Vague symptoms may be a sign that you need to take action. There is also a newly-approved drug available, says Dr Mel Wynne-Jones

Ovarian cancer

Many risks of ovarian cancer appear to be related to how the ovaries work ©iStock

Ovarian cancer affects around one in 50 UK women – that’s 7,100 each year – but it can be hard to diagnose early, as symptoms are often vague to start with.

It’s commonest after the menopause or over the 
age of 50, but can affect younger women too – although most ovarian swellings in premenopausal women tend to be benign.

What causes it?

The hormonal cycle egg release (ovulation) in our ovaries may play a part 
in both cancerous and benign tumours, but other factors influence our risk too.

Around one in 10 
cases is linked to a faulty inherited gene such 
as BRCA1 or 2 (see ‘Is screening available’), or the newly identified mutated BRIP1, estimated to affect one in a thousand women, tripling their risk.

Women who have endometriosis (which 
is a gynaecological condition) may be slightly more likely to get ovarian cancer, but it’s not clear whether having had 
fertility treatment or 
a hysterectomy, taking hormone replacement therapy, smoking, diet, taking aspirin or even using talcum powder 
on the vulva may affect our risk too.

However, taking the oral contraceptive 
pill, having children and breastfeeding can protect.

What are the symptoms?

These include pain in 
your side or lower tummy, discomfort during 
love-making, back pain, 
feeling bloated or easily full, a swollen tummy, passing urine more frequently, irregular or postmenopausal vaginal bleeding, constipation, nausea and poor appetite or fatigue.

It’s a long list, and many of these symptoms can be caused by other conditions, many of which are not serious.

But if symptoms are persistent or frequent (for example, most days for three weeks) or you have 
a family history of breast 
or ovarian cancer, see 
your GP.

You can print out 
a symptom diary or download an app from

Is treatment available?

Sadly, current blood tests and/or scans can’t reliably spot or rule out ovarian cancer in most women who have no symptoms.
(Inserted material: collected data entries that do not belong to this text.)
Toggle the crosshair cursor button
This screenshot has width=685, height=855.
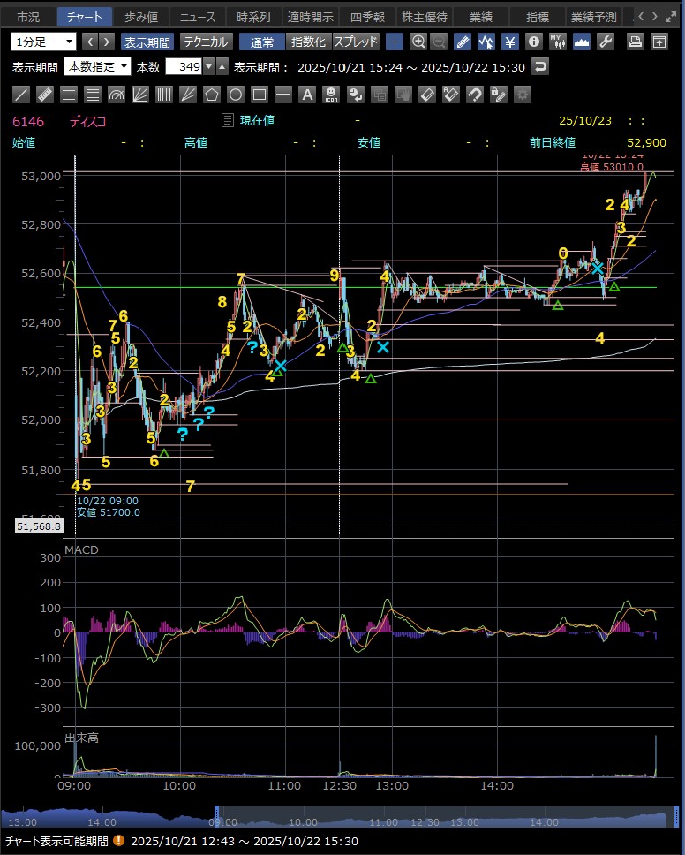(395, 42)
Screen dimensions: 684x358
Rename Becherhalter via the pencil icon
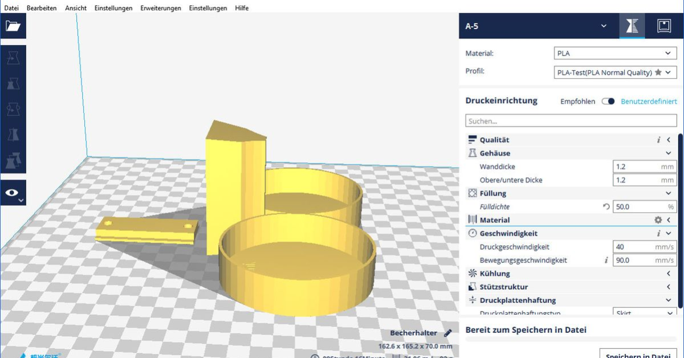point(448,332)
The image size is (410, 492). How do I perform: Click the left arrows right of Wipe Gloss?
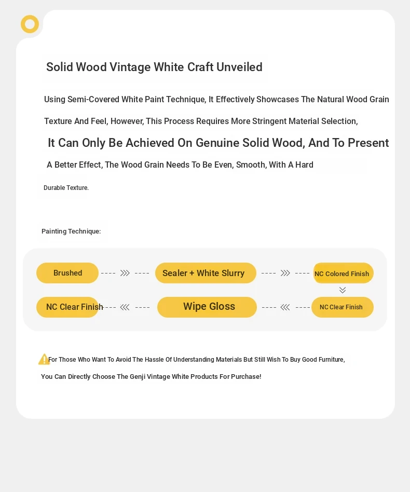[x=285, y=307]
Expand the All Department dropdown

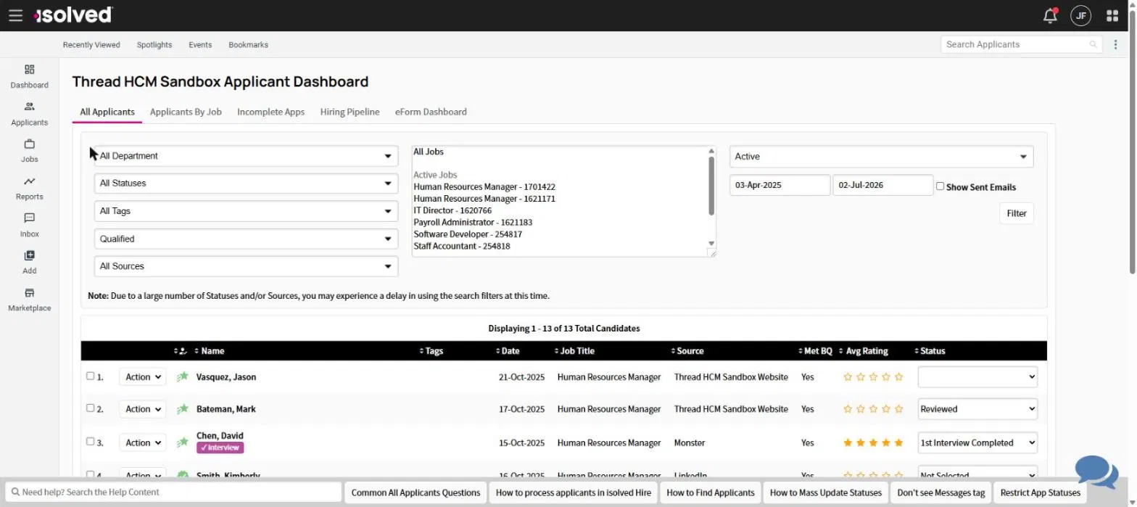point(246,156)
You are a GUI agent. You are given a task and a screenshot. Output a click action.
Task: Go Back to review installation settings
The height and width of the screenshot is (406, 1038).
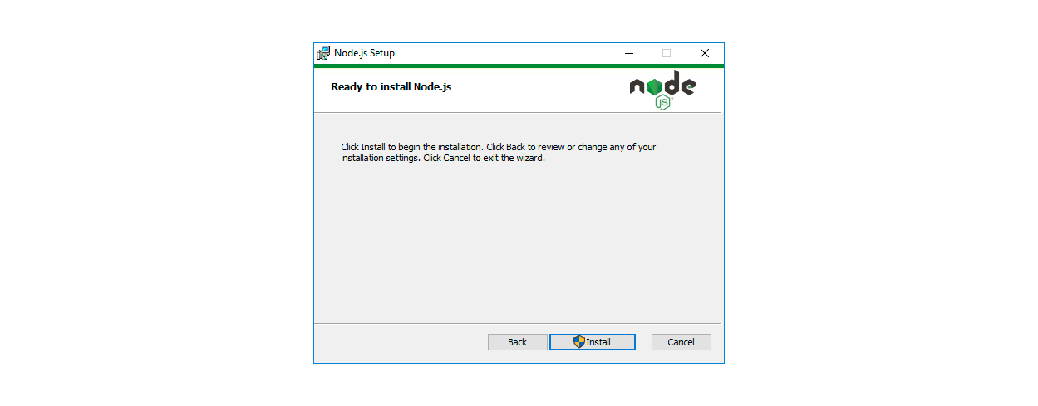[517, 342]
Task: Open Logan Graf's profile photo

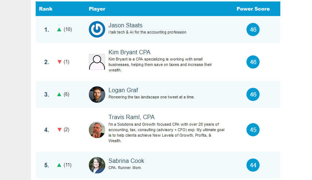Action: pyautogui.click(x=97, y=94)
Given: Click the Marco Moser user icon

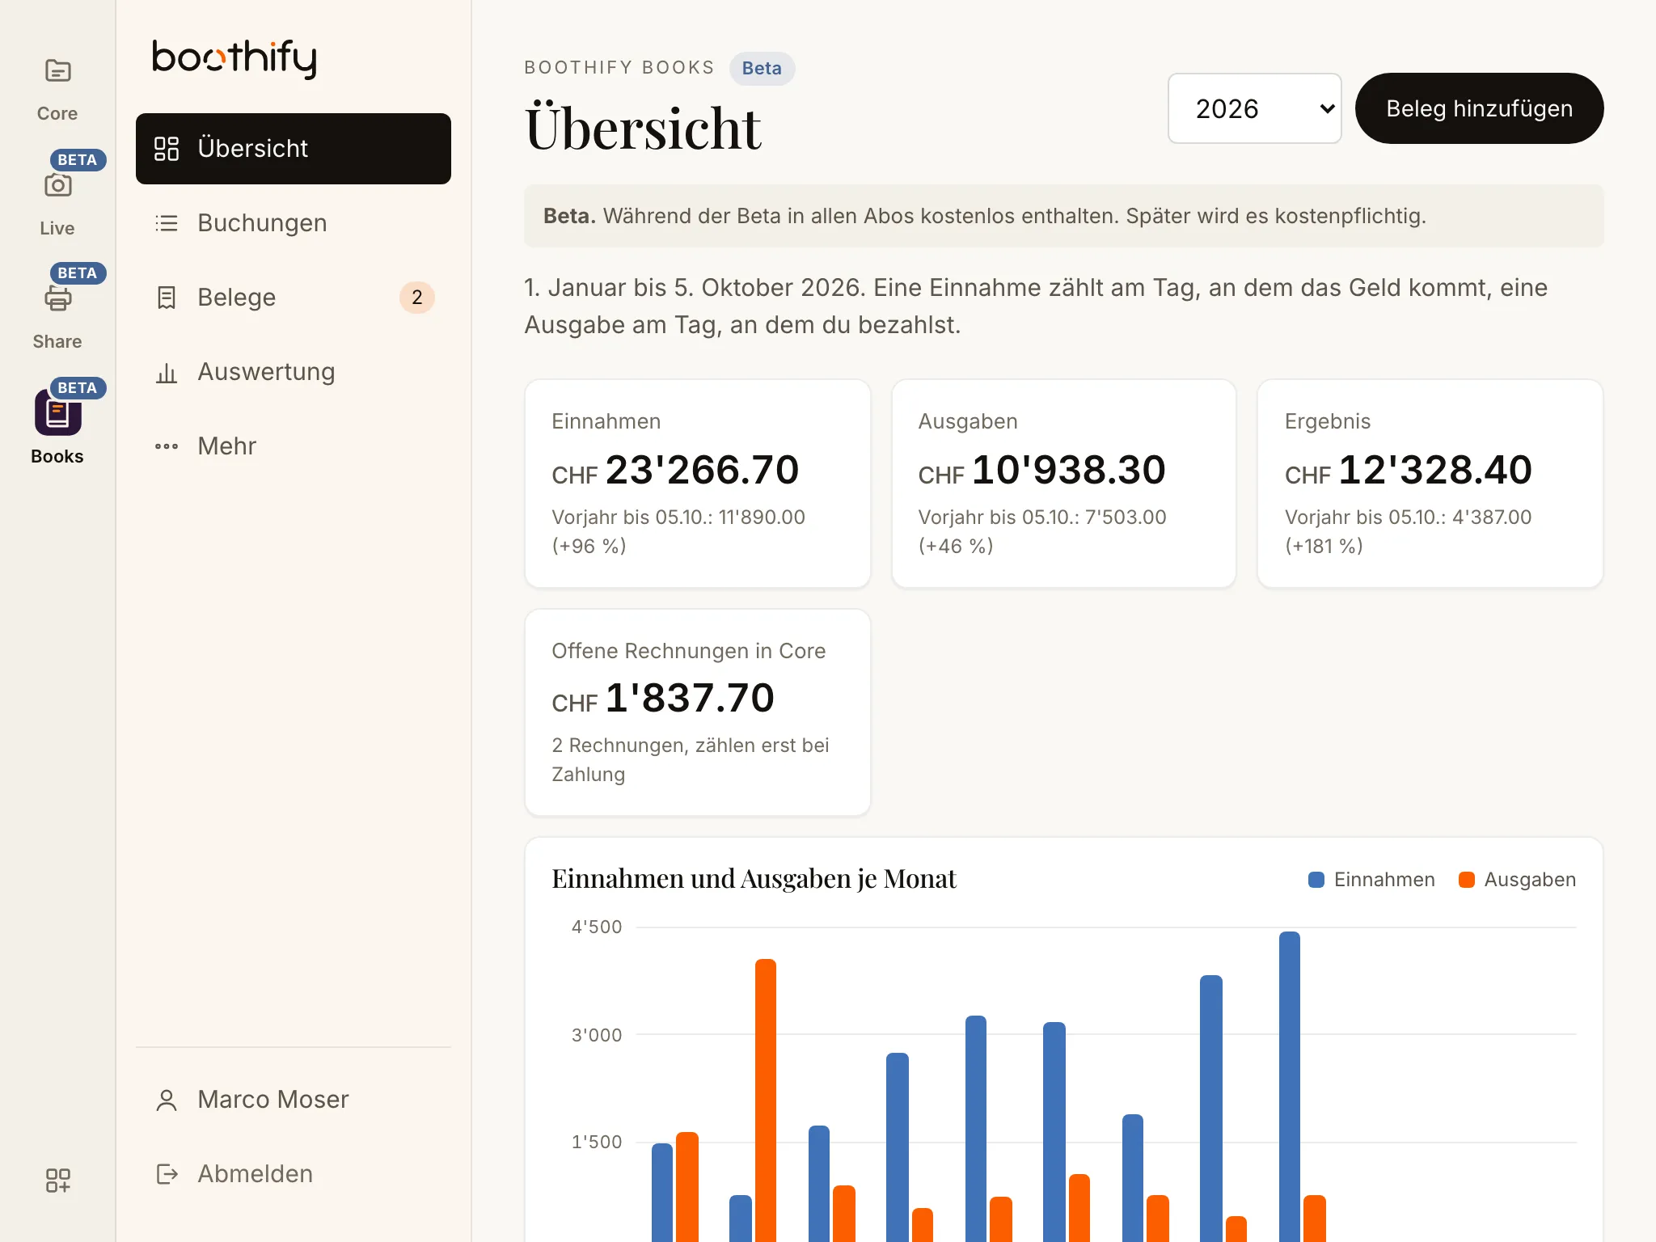Looking at the screenshot, I should point(167,1100).
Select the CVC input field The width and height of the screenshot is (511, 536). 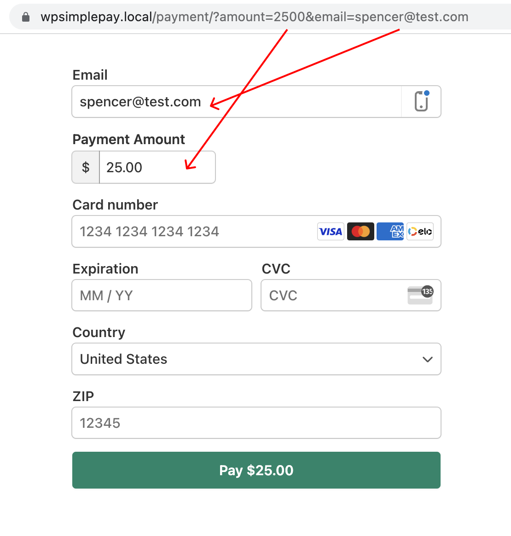click(x=331, y=295)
New results from the 14-year UTOCS trial show that annual screening using both a blood test and scan could cut mortality rates, but would mean some women undergoing unnecessary surgery because 
of false-positive results.

However, if your mother 
or sister had ovarian cancer, especially before they were 
50, your personal risk may be tripled.

And if more than one close family member (on the same side) has had ovarian, breast, bowel, prostate, lung, stomach or womb-lining cancer, or lymphoma, your 
GP can work out whether you may personally be at increased risk and need to see a specialist for genetic and other tests.

You could also use Macmillan’s OPERA Tool 
to look at your own risk – at – but do see your GP too.

The treatment

Diagnosing ovarian cancer early reduces the amount of treatment needed and improves the chances of success.

Most women need removal of both ovaries, their tubes and wombs, samples from the tummy lining to check for spread and chemotherapy (drug treatment) but radiotherapy (X-rays) is used less frequently.

‘Biologicals’, such as the 
drug olaparib (Lynparza – recently NHS-approved) and bevacizumab (Avastin – not approved everywhere) help 
the body to attack cancer cells, and can slow down advanced ovarian cancer.

4 tests you may need

1 Blood test – CA125. This protein is raised in around half of women who have early ovarian cancer. However, it can also be raised in pregnancy, fibroids, pelvic inflammation and endometriosis.

2 Ultrasound scan of the pelvic organs – may be performed through the tummy or internally (known as a ‘condom scan’) – checks the ovaries, tubes and womb.

3 CT scan – multiple X-rays taken after an injection that helps to show internal organs from several angles.

4 Laparoscopy (telescope) or laparotomy (full) operation to look inside your tummy and take a sample.